(REQUIREMENT) Keep to one stretch of the data below, the lines from the one with "You are a computer-use" up to and including the one with "the Email notifications", and return that stretch exactly.

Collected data
'''

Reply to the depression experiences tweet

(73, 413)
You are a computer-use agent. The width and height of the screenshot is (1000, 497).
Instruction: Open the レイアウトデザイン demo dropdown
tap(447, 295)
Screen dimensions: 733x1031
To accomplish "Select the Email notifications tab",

'''
'''

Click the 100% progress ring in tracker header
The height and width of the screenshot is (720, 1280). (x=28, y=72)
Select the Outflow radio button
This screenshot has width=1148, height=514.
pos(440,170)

'''

(RESULT OF THIS TASK)
You are a computer-use agent. The width and height of the screenshot is (1000, 497).
Instruction: Open the レイアウトデザイン demo dropdown
tap(447, 295)
Screen dimensions: 733x1031
To accomplish "Select the Email notifications tab",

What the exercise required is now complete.